PAGE TEXT -

________

A new bill sponsored by Assembly Member Carrie Woerner and state Sen. Rachel May offers a surprisingly simple way to support all three of those priorities at once.
Assembly Bill 6939 and Senate Bill 6858 would establish a statewide standard requiring at least 30 minutes of daily recess for students in kindergarten through fifth grade (and for sixth graders in elementary schools) on any school day longer than five hours. This may sound modest, but it’s not. For children, play is not a luxury. It’s a biological, physiological and developmental necessity.
Research shows that sedentariness beginning in childhood is a major driver of the chronic disease crisis now straining Medicaid – which, with a $6.4 billion proposed increase in state expenditures this year, is one of the largest items in Hochul’s budget. Obesity, Type 2 diabetes, cardiovascular disease, and other chronic illnesses all track strongly from childhood into adulthood. When children sit still for most of the day, stress hormones rise, insulin sensitivity worsens and emotional regulation suffers. The downstream medical, educational and economic costs are enormous.

________

PROVIDED DATA -
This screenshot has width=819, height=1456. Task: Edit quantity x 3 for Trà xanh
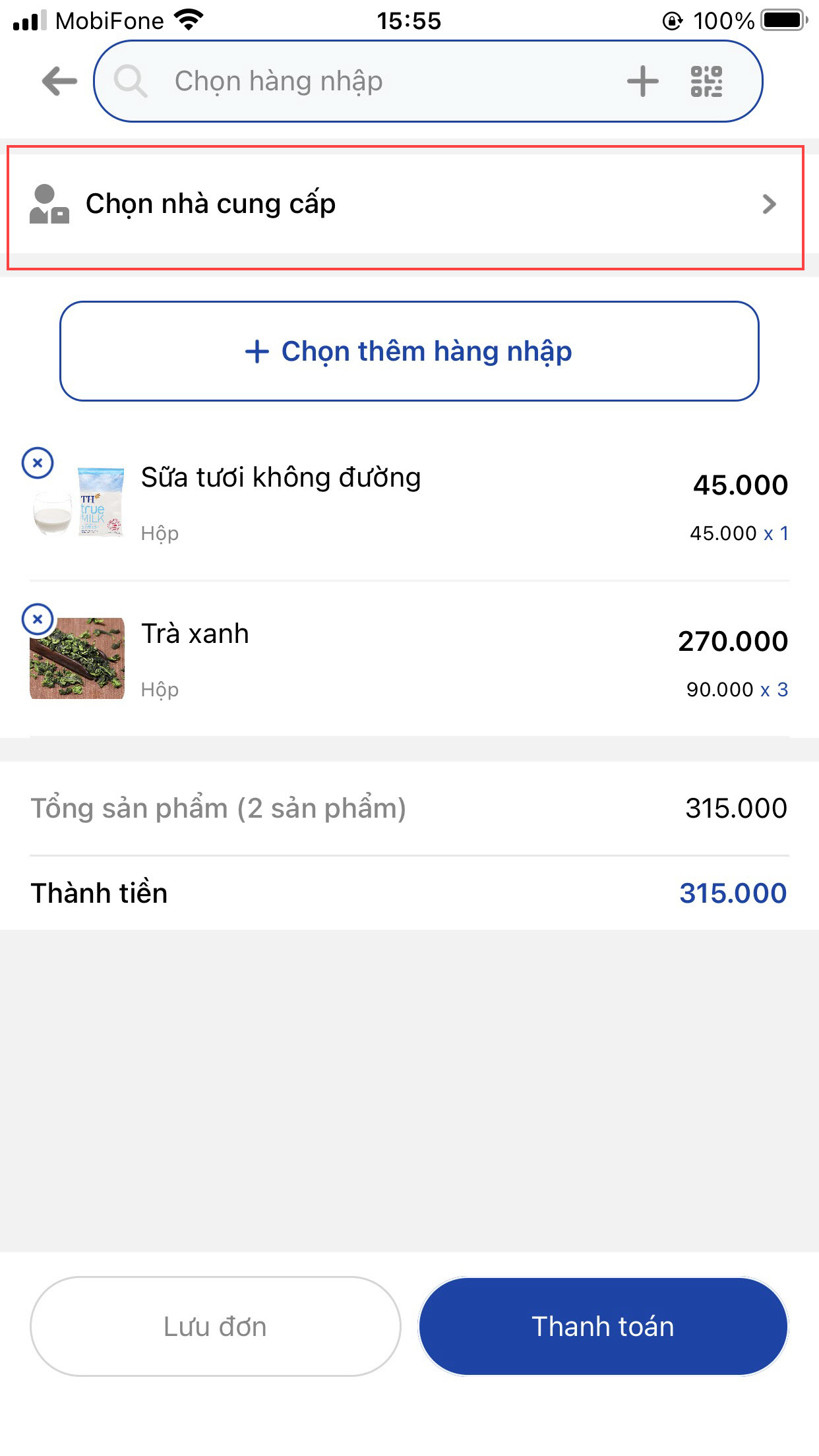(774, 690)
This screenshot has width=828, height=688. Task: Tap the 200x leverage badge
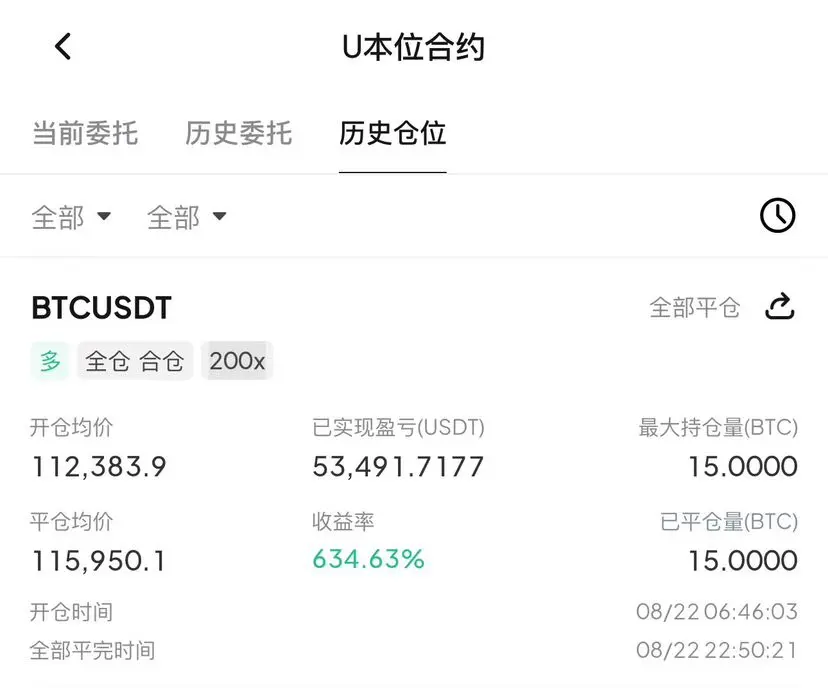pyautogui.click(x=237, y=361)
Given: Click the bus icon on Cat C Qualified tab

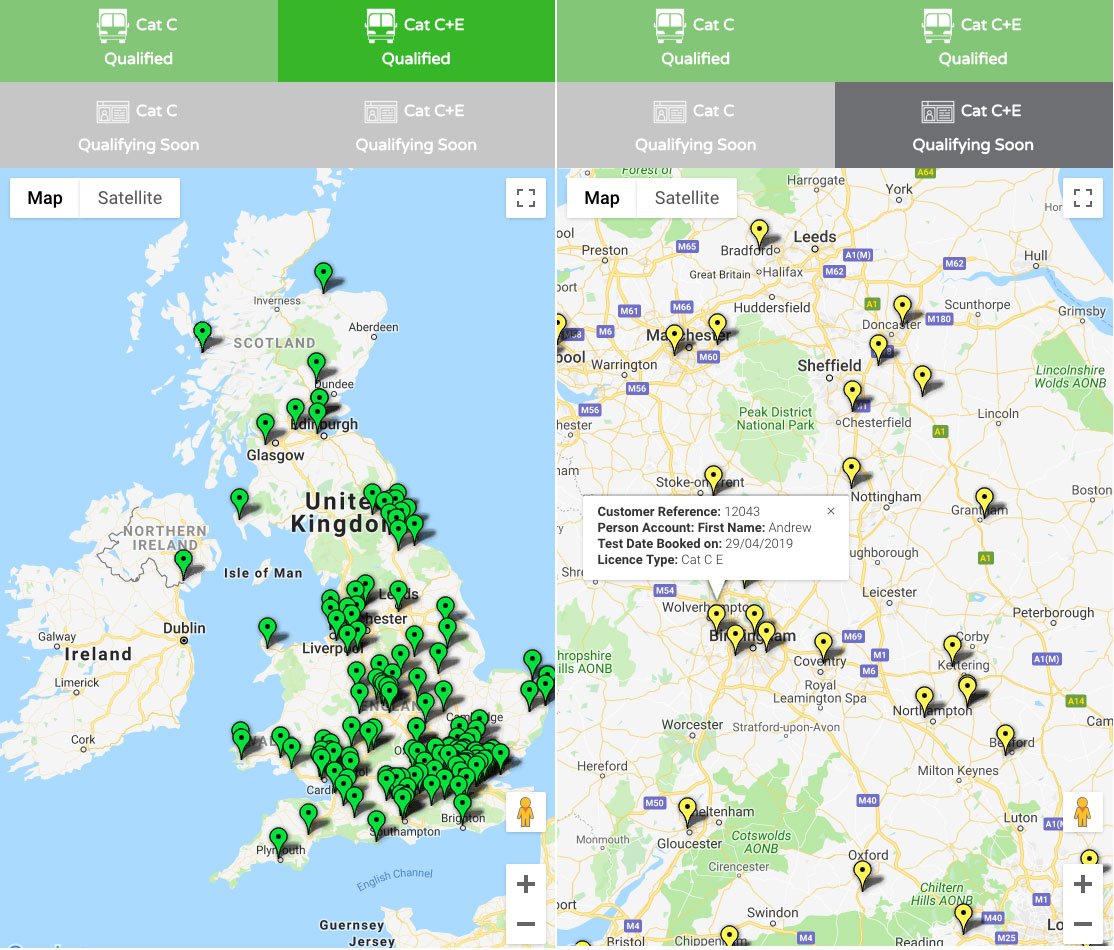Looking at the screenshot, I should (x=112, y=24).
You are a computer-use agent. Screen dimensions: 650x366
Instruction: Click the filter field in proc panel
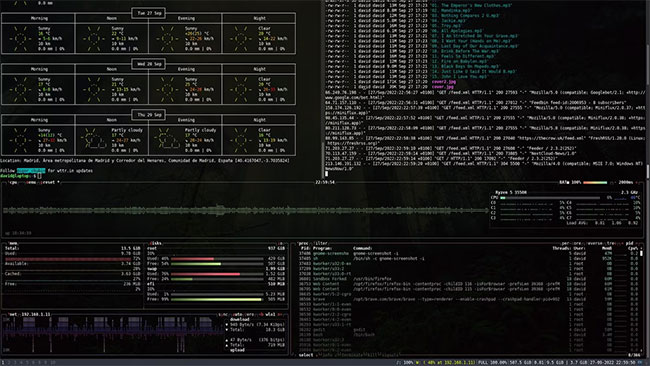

________

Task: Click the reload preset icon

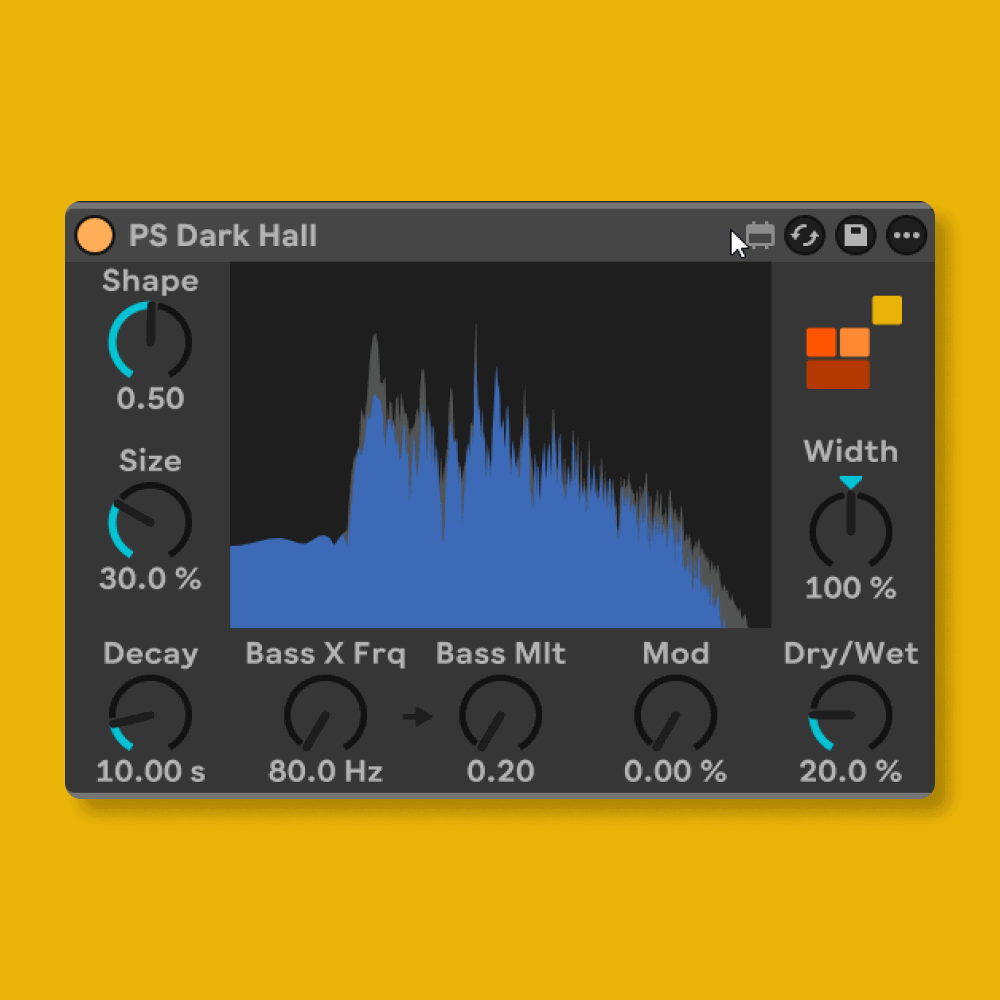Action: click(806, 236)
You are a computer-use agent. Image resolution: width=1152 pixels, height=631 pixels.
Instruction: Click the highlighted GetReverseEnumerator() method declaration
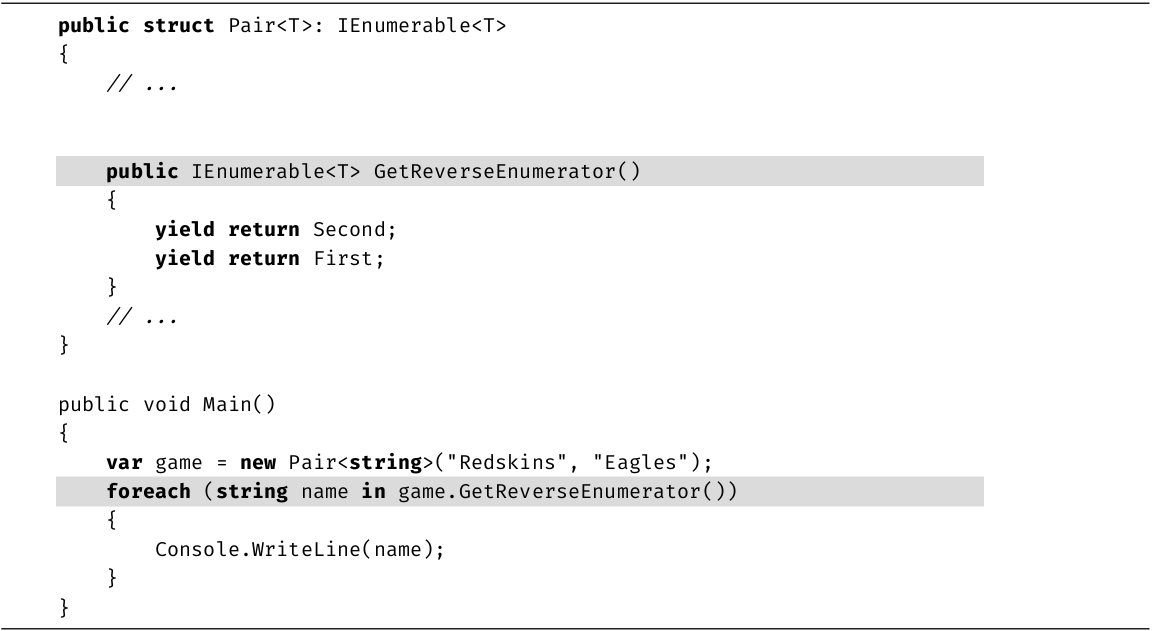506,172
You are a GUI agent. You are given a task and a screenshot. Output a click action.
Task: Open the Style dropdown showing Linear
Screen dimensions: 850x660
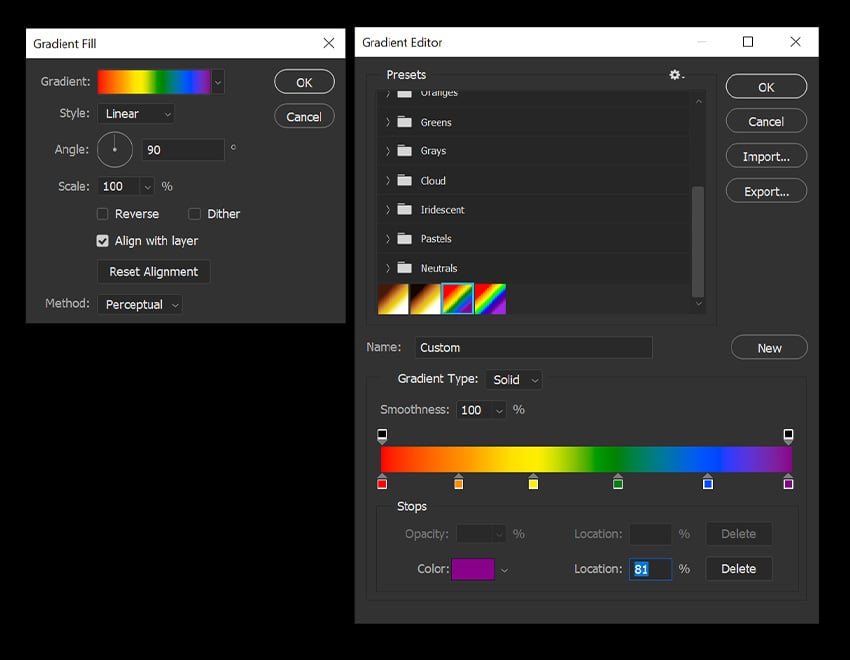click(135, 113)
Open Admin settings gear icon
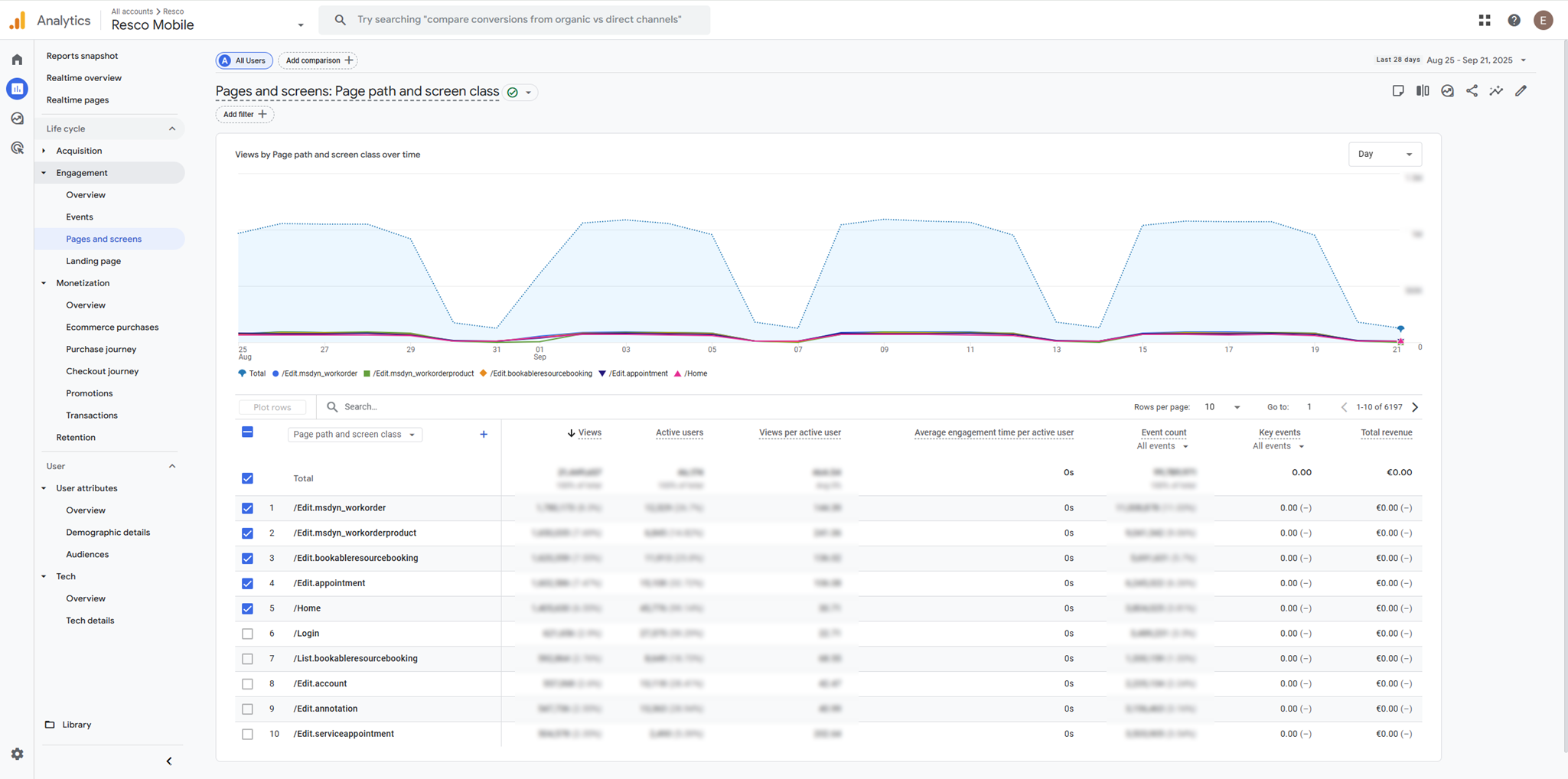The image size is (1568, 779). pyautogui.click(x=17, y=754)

________

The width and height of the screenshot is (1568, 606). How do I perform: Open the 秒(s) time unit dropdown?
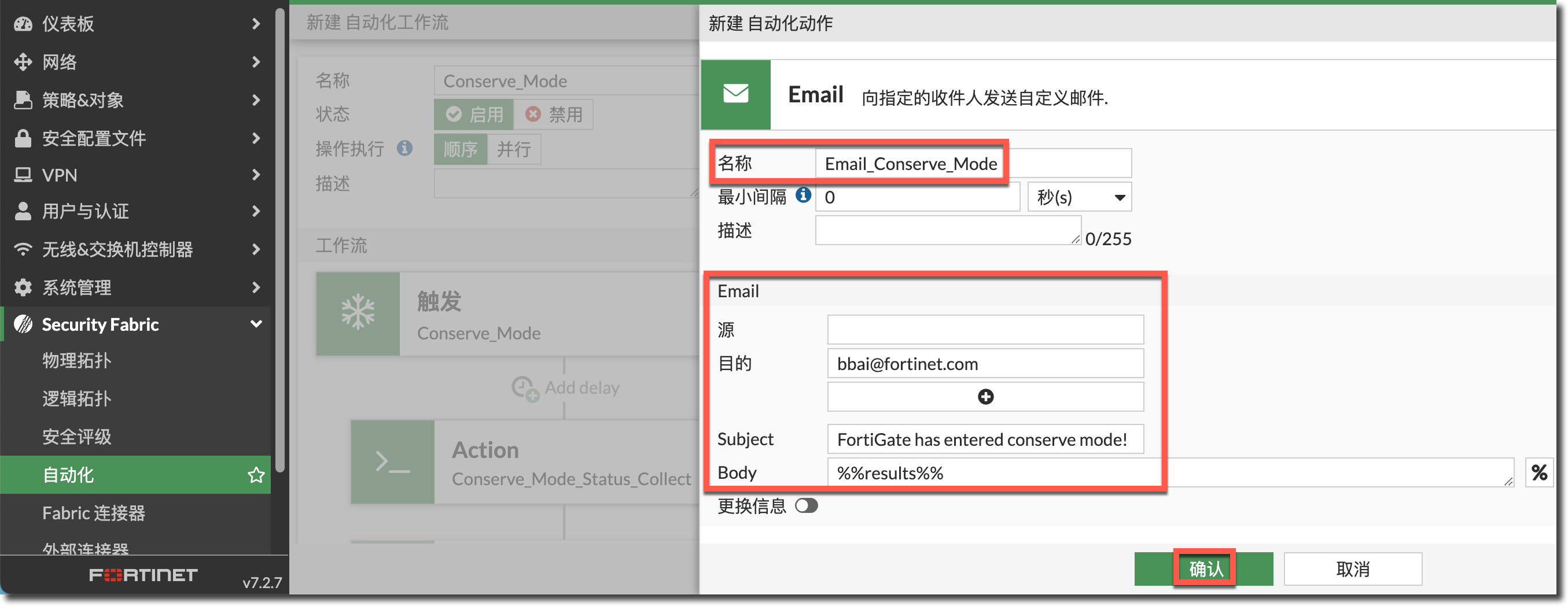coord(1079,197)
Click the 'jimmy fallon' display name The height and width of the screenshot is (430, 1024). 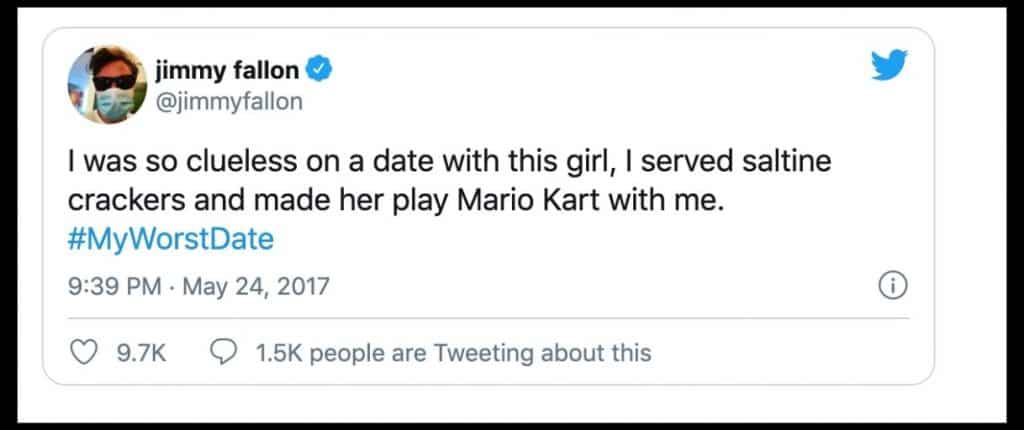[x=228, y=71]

________

YOUR ASSIGNMENT - Can you go on with the text about the daily recess bill, picking up after its last sentence? This data has no connection to the text.

RESULT -
More than 40% of U.S. children now live with at least one chronic condition, such as asthma, obesity, diabetes, autoimmune disease or a serious mental health disorder. At the same time, more than 80% of adolescents fail to meet recommended daily physical activity levels. Physical inactivity in childhood is a major biological driver of insulin resistance, systemic inflammation, anxiety, and depression – conditions that persist into adulthood and increase long-term health care spending.
Woerner and May’s bill addresses this problem by restoring recess to its intended role. The bill would require that recess be supervised but student-directed, protected from being used for test prep or punishment and centered on real physical play rather than screens.
As I shared in budget testimony last month, a recent policy review from Johns Hopkins identified daily recess as a key, evidence-based strategy for reducing sedentary behavior and chronic disease risk among school-age children. States with protected recess are significantly more likely to have children meet daily activity guidelines, and schools with daily recess report better attendance, fewer behavioral incidents and improved classroom environments.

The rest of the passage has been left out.